[Pixel coordinate grounding data]

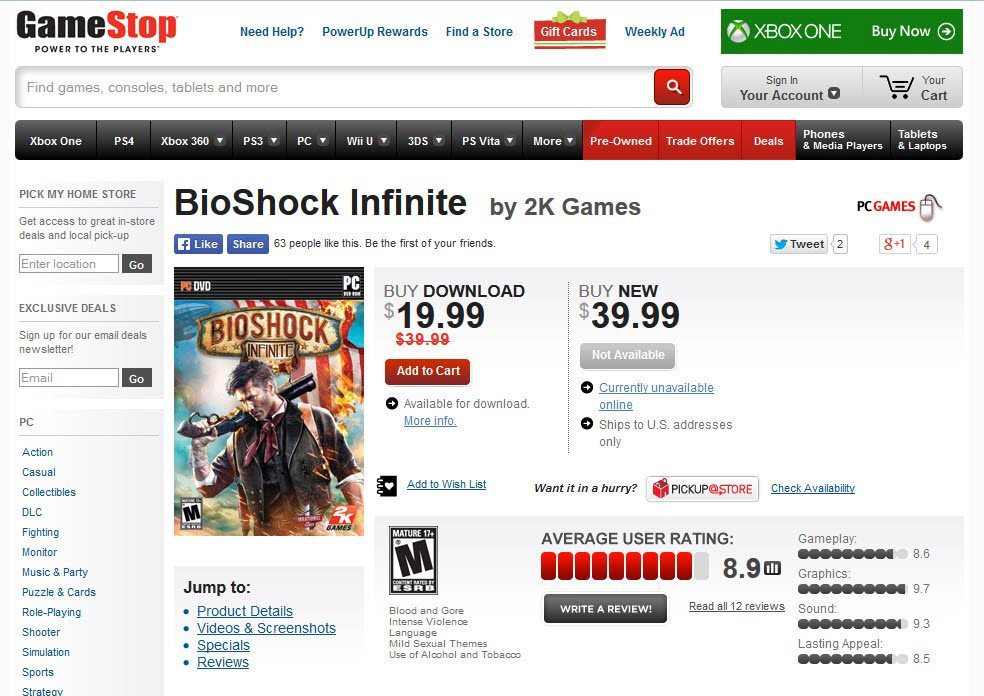Open the Pre-Owned tab
The height and width of the screenshot is (696, 984).
[x=620, y=141]

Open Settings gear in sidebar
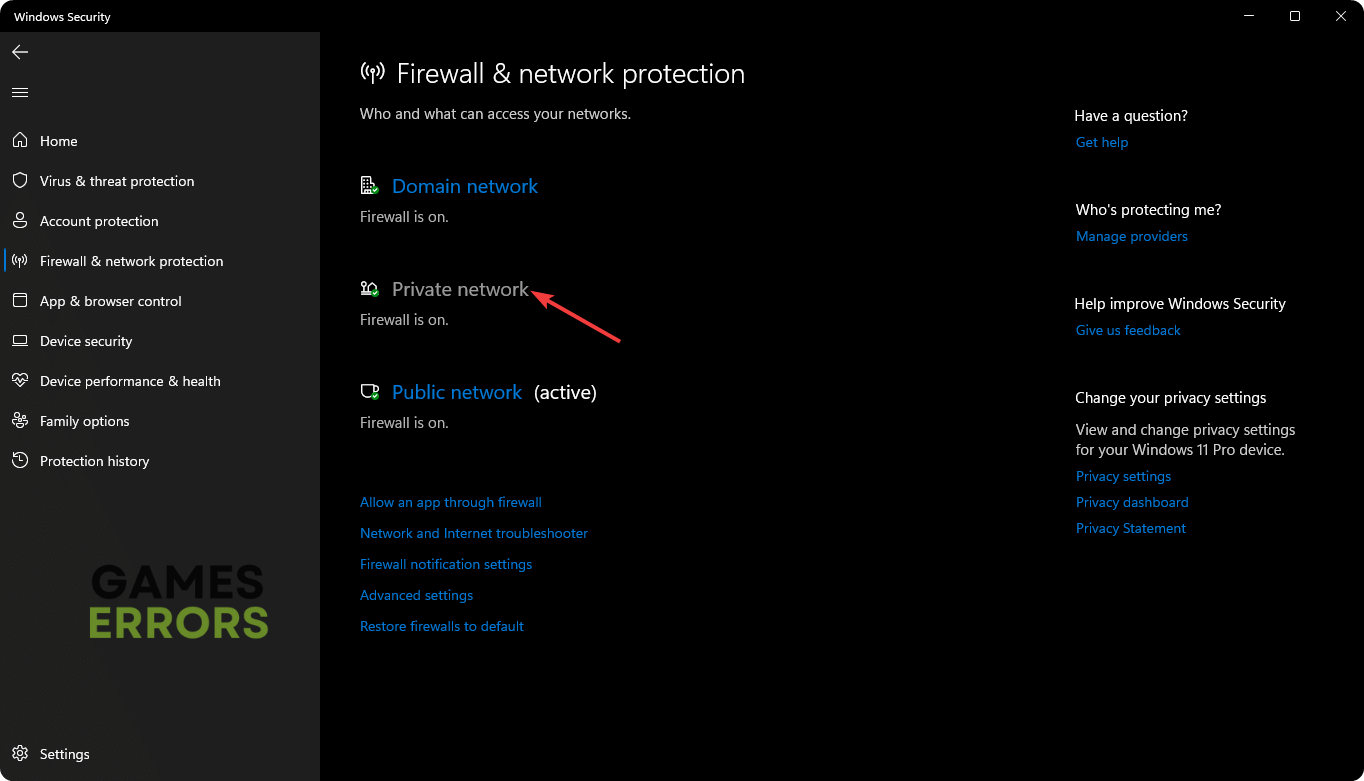click(20, 754)
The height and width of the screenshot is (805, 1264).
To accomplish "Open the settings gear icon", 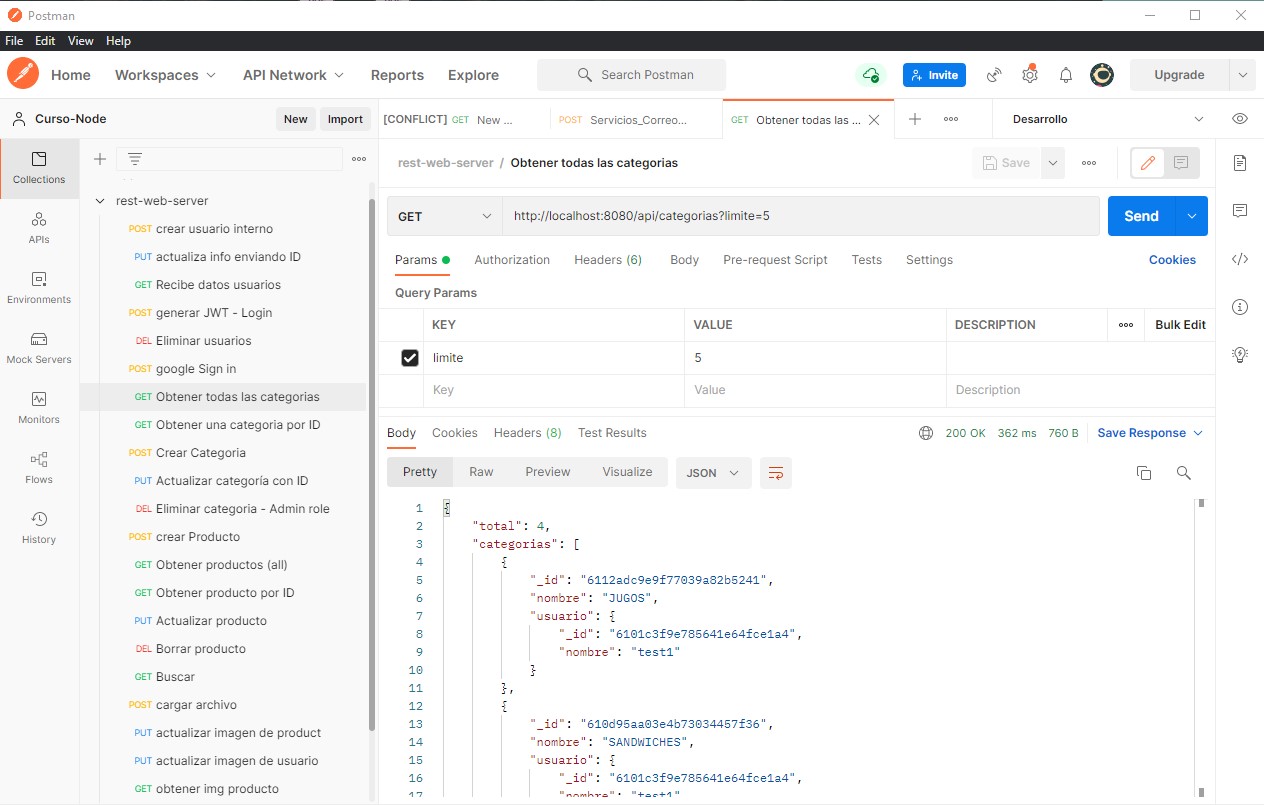I will click(x=1030, y=75).
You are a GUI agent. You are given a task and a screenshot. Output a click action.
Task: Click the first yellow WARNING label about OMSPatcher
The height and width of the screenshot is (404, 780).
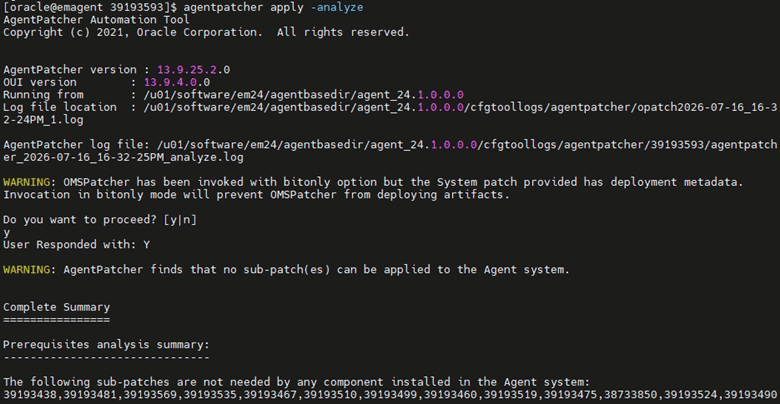26,182
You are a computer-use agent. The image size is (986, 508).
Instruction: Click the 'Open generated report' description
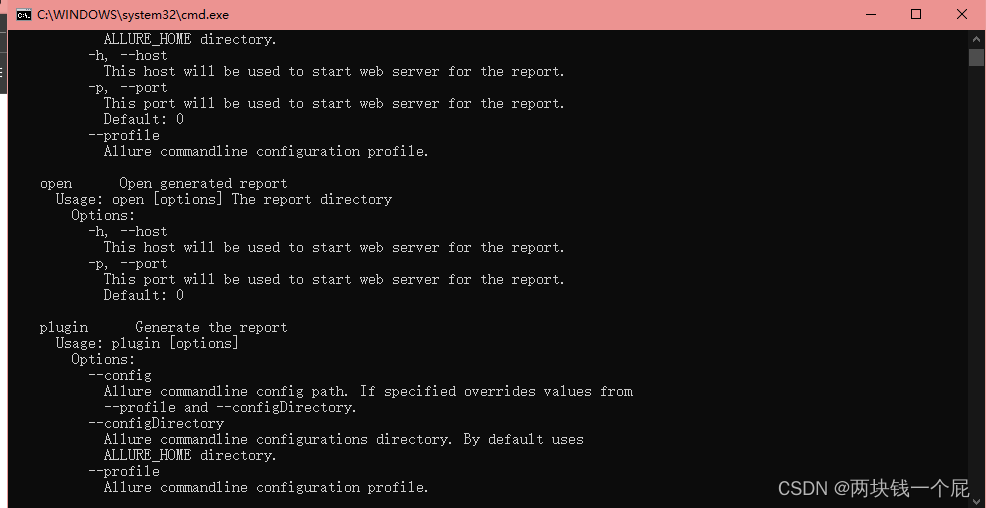[203, 184]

DIRECTIONS — Wherever a line of the data holds "agent", copy that line.

YOUR SOLUTION —
You are a GUI agent. You are given a task and a screenshot. Output a click action.
You are a computer-use agent. The image size is (986, 508).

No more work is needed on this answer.